“Tristes tropiques” : le livre monde
Le récit d’un voyage ? Un travail ethnologique de terrain ? Une autobiographie intellectuelle ? Un journal philosophique ? Une œuvre littéraire ? Un essai en forme de bilan de la civilisation occidentale ? Les ambivalences de Tristes Tropiques sont à l’image de la personnalité de son auteur, Claude Lévi-Strauss : riche et complexe.
Claude Lévi-Strauss, les dates clés
1908 Il naît à Bruxelles, où ses parents français résident brièvement, mais grandit à Paris.
1935 Il part au Brésil, officiellement pour enseigner la sociologie à l’Université.
1955 Il publie Tristes Tropiques.
1959 Il est nommé professeur au Collège de France.
1973 Il est élu à l’Académie française.
2008 Son œuvre entre dans la collection de la Pléiade.
2009 Il décède à Paris.
À quoi ça tient, un destin ? Celui de Claude Lévi-Strauss (1908-2009) s’est joué précipitamment « un dimanche de l’automne 1934, à neuf heures du matin, sur un coup de téléphone ». Jeune agrégé de philosophie, il enseigne alors en lycée à Laon mais se trouve insatisfait de sa situation, effrayé devant la perspective de devoir répéter les mêmes cours tout au long de sa vie. Aussi accepte-t-il la proposition qui lui est faite d’occuper la chaire de sociologie à l’université de São Paulo nouvellement créée. Sa décision, qui lance la grande aventure de sa vie, sera également à l’origine d’un véritable bouleversement dans la vie intellectuelle de l’après-guerre.
L’enseignement de la sociologie, en tant que tel, n’est pourtant pas ce qui attire le jeune Lévi-Strauss. Il a certes nourri l’ambition d’embrasser une carrière universitaire – de même qu’il s’est également essayé à composer un opéra, à dessiner, à écrire des scénarios pour le cinéma, à faire son droit ou à s’engager politiquement dans la défense des idées socialistes. Mais tous ces projets ont fait long feu. Même la philosophie, qui est pourtant la discipline qu’il a choisie, ne le réjouit guère quand elle est pratiquée de manière institutionnelle. Dans le chapitre « Comment on devient ethnographe » qui figure au début de Tristes Tropiques, il condamne sévèrement la « gymnastique » intellectuelle qu’on enseigne en Sorbonne. L’art(ifice) de la dissertation philosophique lui semble une rhétorique verbeuse et vaine : « La philosophie n’était pas ancilla scientiarum, la servante et l’auxiliaire de l’exploration scientifique, mais une sorte de contemplation esthétique de la conscience par elle-même […]. Le savoir-faire remplaçait le goût de la vérité. » Non sans accents rousseauistes, il voit surtout derrière ces savants exercices qui font travailler l’intelligence un funeste et étouffant dessèchement pour l’esprit.

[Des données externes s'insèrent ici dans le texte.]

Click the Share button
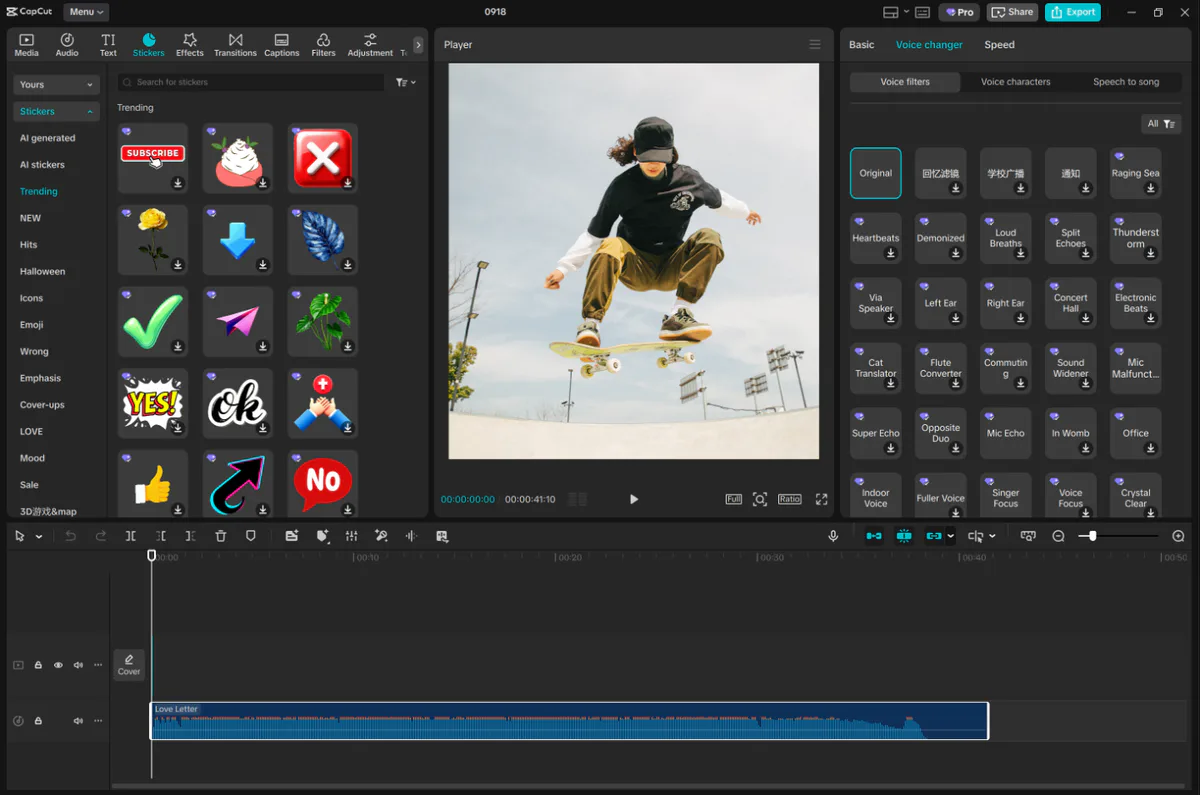This screenshot has height=795, width=1200. (x=1012, y=11)
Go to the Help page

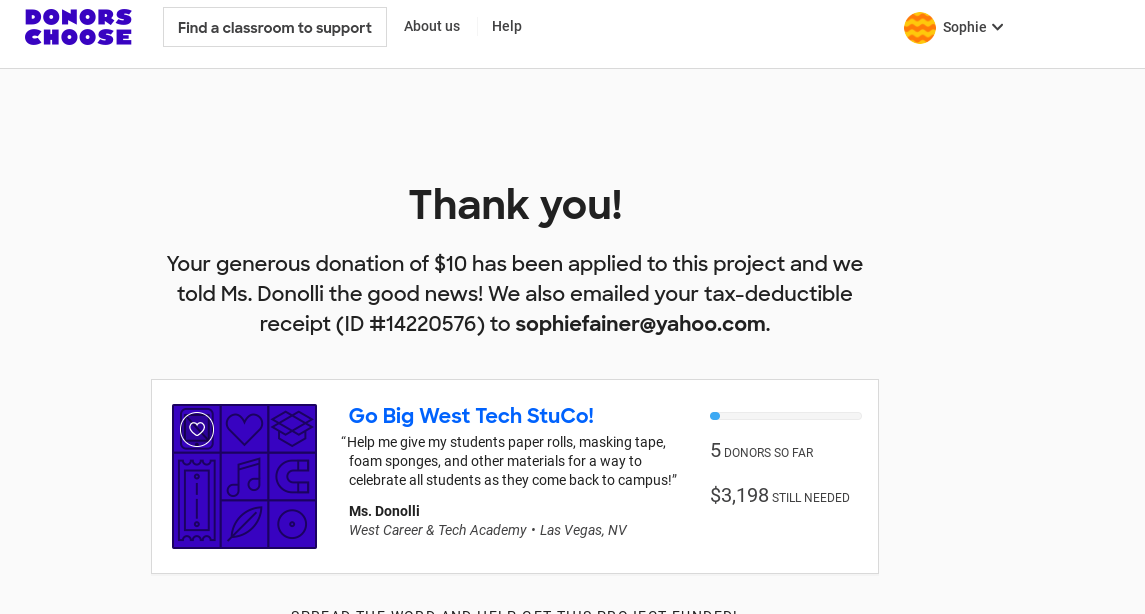(507, 27)
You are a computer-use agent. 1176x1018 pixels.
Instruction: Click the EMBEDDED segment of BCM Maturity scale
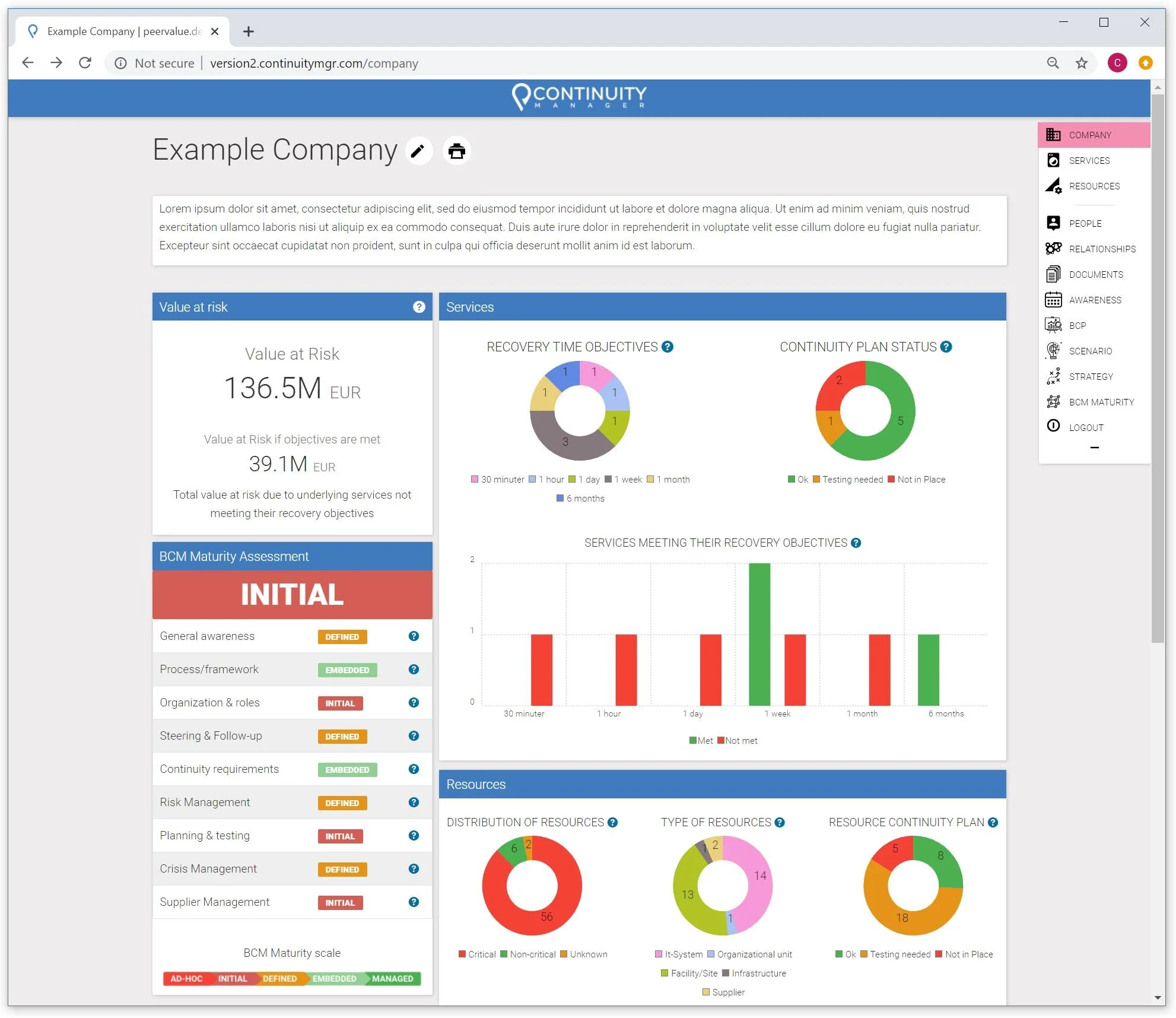click(x=334, y=978)
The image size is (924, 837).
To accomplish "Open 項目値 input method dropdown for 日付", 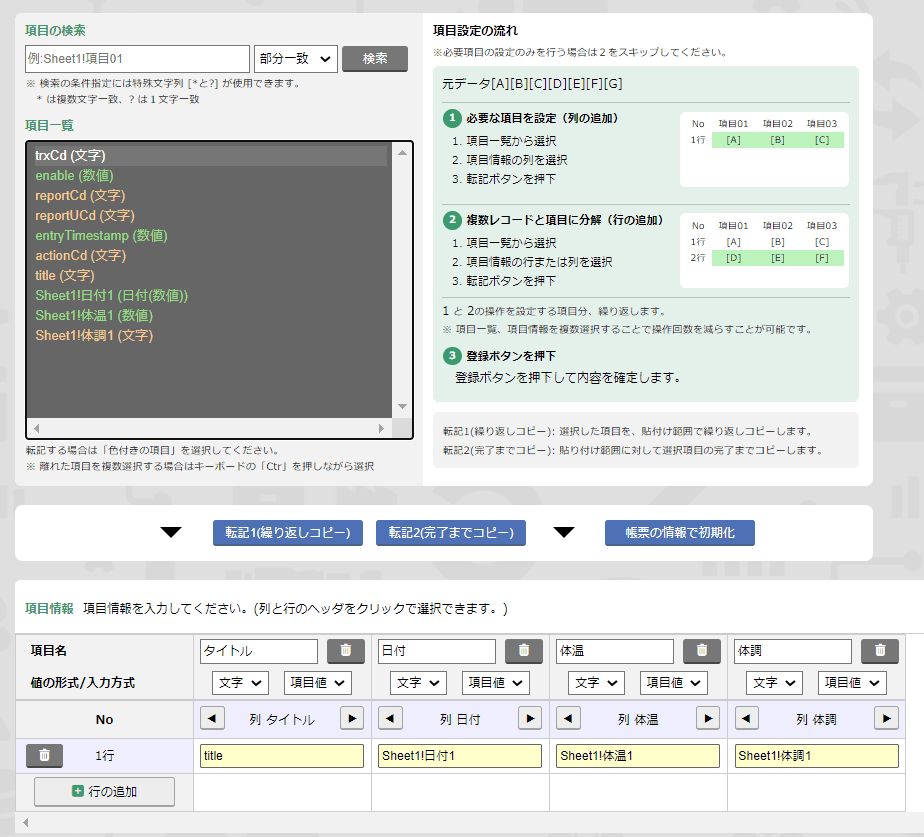I will click(x=495, y=683).
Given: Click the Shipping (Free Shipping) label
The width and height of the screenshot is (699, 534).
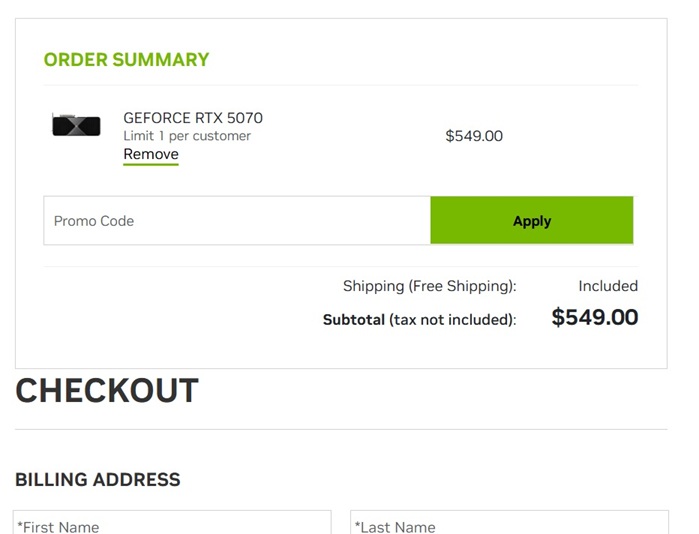Looking at the screenshot, I should [x=429, y=286].
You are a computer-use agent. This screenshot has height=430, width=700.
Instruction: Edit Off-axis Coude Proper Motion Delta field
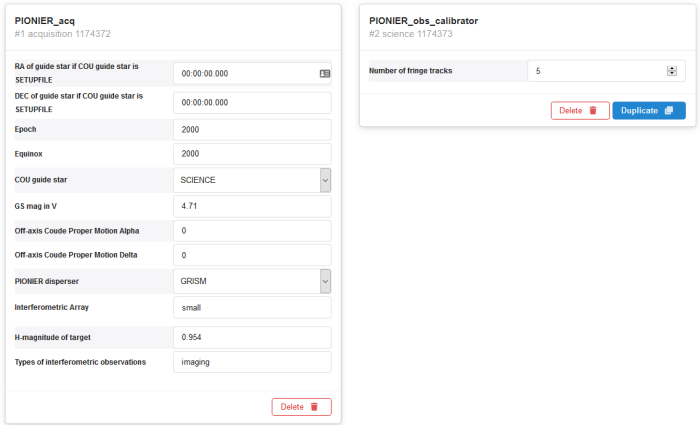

Pour retrouver ce goût de la vie et celui de la vérité, il fallait donc partir. Et suffisamment loin si possible, quitte à faire un grand saut dans l’inconnu. Car Lévi-Strauss ne veut pas seulement du vrai, il cherche aussi du neuf. Et à cet égard, le Brésil est la destination idéale, car il a tout pour lui du nouveau monde, en plus d’offrir un inégalable terrain d’observation. Âgé de 26 ans en février 1935, le voilà donc parti pour quatre années qui se révéleront décisives. Il apparaît vite que Lévi-Strauss ne remplira pas exactement les attentes qu’on a placées en lui, tant du côté brésilien que du côté français : il n’a guère l’intention d’aller prêcher la sociologie issue d’Auguste Comte et d’Émile Durkheim, qui ne représente à ses yeux qu’une « philosophie des sciences sociales » trop spéculative. Il préfère profiter de sa liberté pédagogique pour organiser des expéditions ethnographiques au cœur du Brésil, sur le terrain, à la rencontre des populations indiennes isolées. Sa vocation est trouvée : il se destinera à l’anthropologie. Est-ce sous l’influence de celle qui l’accompagne, Dina Dreyfus (1911-1999), qu’il a épousée en 1932 et qui fonde sur place la première société d’ethnologie brésilienne ? C’est en tout cas en couple qu’ils mènent les enquêtes, qu’ils observent les rites, prennent des notes et des photographies. Claude Lévi-Strauss se servira même des carnets de terrain de celle qui s’appelait alors Dina Lévi-Strauss pour rédiger, bien des années plus tard, Tristes Tropiques – car s’il noircit de nombreux cahiers et publie quelques articles pendant qu’il est au Brésil, il ne se lance encore dans l’écriture d’aucun livre.